→ **Task objective**:
Scale the answers in the data that follows, from the line that has "Serratura della porta (179, 235)" through the last line of the data, both ends included. Repeat each of those lines with its request unchanged, multiplying both coordinates in its answer by 1.45 and rounding to whole numbers with halves rounded up, and give only those lines.
Start of Rows
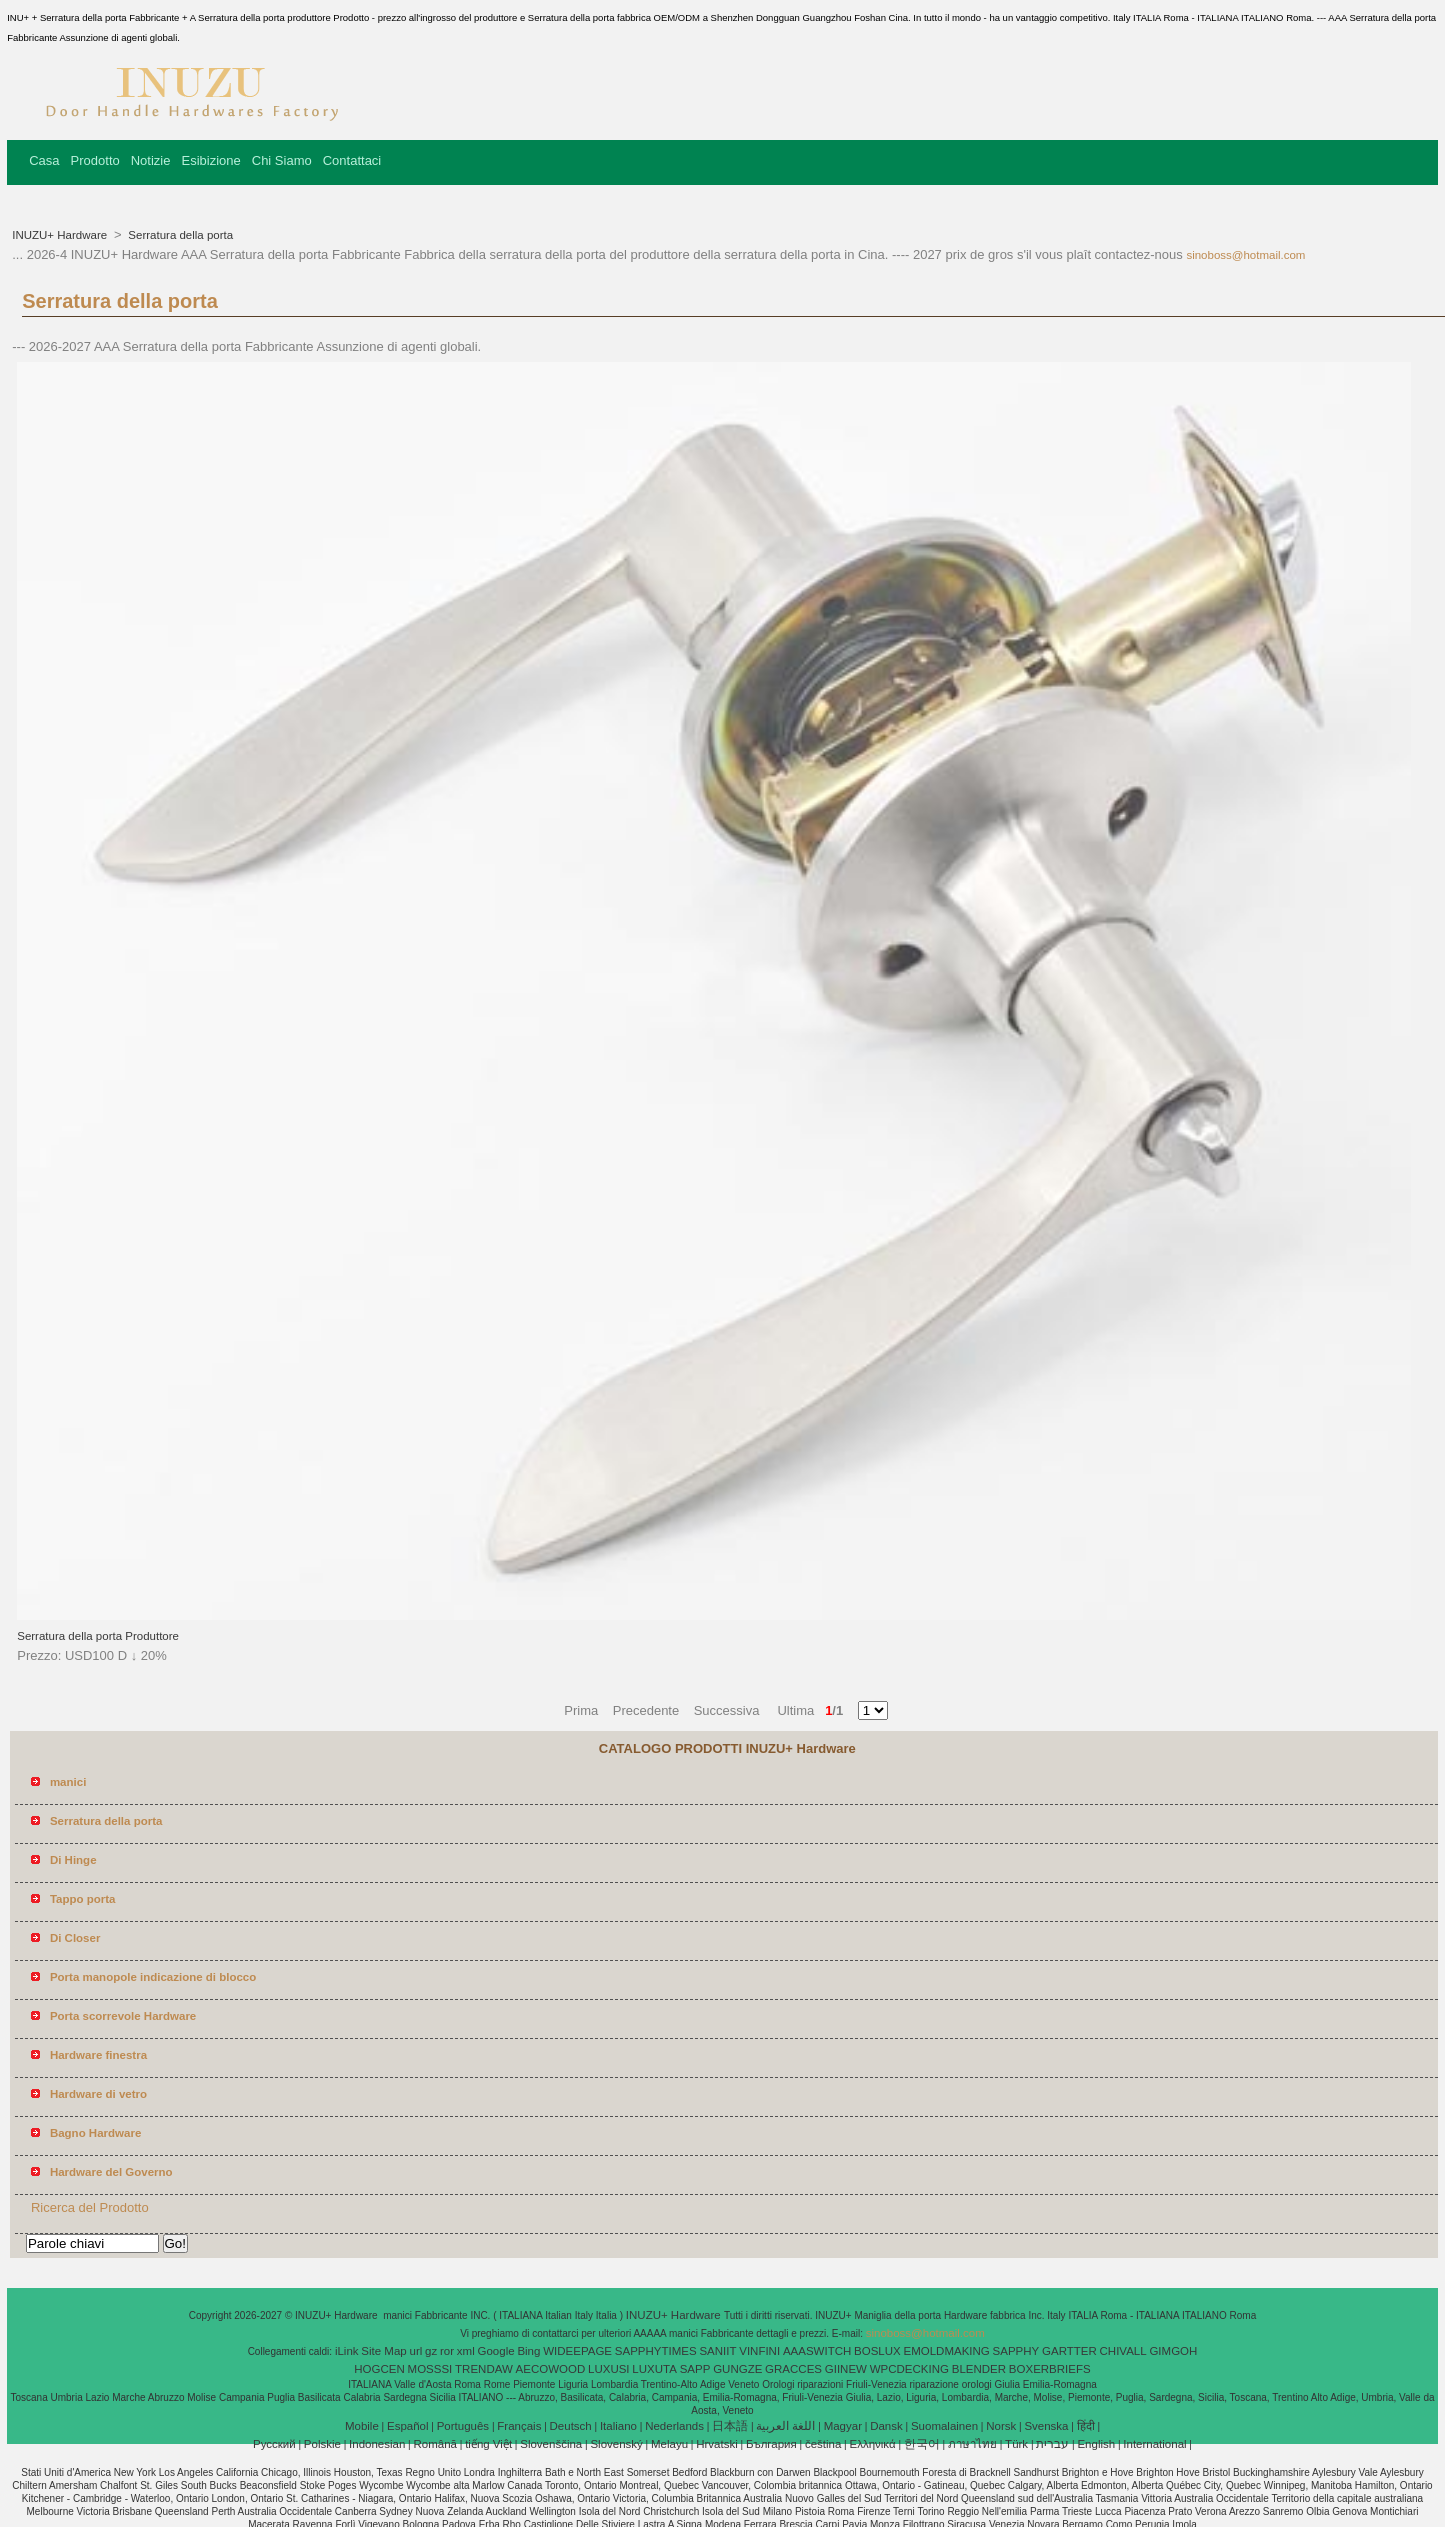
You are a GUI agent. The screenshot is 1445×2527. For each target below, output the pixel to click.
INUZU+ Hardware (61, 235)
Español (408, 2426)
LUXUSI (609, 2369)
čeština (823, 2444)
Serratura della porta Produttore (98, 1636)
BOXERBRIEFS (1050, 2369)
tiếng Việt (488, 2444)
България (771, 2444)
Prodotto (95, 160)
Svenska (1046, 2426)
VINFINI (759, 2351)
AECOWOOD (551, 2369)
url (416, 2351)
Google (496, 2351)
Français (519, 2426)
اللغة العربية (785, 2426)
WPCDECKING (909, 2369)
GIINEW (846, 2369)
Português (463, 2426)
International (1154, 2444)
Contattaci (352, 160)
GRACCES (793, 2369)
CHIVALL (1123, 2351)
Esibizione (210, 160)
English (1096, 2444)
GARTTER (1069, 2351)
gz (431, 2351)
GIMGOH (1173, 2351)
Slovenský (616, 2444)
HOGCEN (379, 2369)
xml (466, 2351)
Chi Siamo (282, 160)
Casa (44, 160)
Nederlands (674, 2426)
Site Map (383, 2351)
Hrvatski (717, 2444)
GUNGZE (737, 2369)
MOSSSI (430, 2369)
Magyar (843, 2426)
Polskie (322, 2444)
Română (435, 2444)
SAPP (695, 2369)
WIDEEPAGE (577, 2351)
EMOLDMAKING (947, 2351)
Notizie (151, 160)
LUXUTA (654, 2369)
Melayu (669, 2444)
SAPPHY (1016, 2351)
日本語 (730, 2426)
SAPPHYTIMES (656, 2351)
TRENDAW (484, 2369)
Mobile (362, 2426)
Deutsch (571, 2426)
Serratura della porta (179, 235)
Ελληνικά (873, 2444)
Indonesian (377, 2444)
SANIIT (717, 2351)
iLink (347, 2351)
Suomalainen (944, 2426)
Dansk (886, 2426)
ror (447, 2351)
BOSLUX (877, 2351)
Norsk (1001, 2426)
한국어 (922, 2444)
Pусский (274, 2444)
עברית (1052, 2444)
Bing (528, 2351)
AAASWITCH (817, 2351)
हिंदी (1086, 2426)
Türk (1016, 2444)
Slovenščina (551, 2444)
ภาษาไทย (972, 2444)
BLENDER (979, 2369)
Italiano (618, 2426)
End of Rows
→ **Response**:
Serratura della porta (260, 341)
Ελληνικά (1266, 3544)
Indonesian (547, 3544)
SANIIT (1040, 3409)
iLink (503, 3409)
Suomalainen (1369, 3518)
Dansk (1285, 3518)
ror (648, 3409)
BOSLUX (1272, 3409)
Norsk (1451, 3518)
한국어 (1337, 3544)
Pусский (397, 3544)
עברית (1525, 3544)
Bing (766, 3409)
AAASWITCH (1185, 3409)
हिंदी (1575, 3518)
Türk (1473, 3544)
Slovenščina (799, 3544)
ภาษาไทย (1409, 3544)
BLENDER (1420, 3435)
Italiano (896, 3518)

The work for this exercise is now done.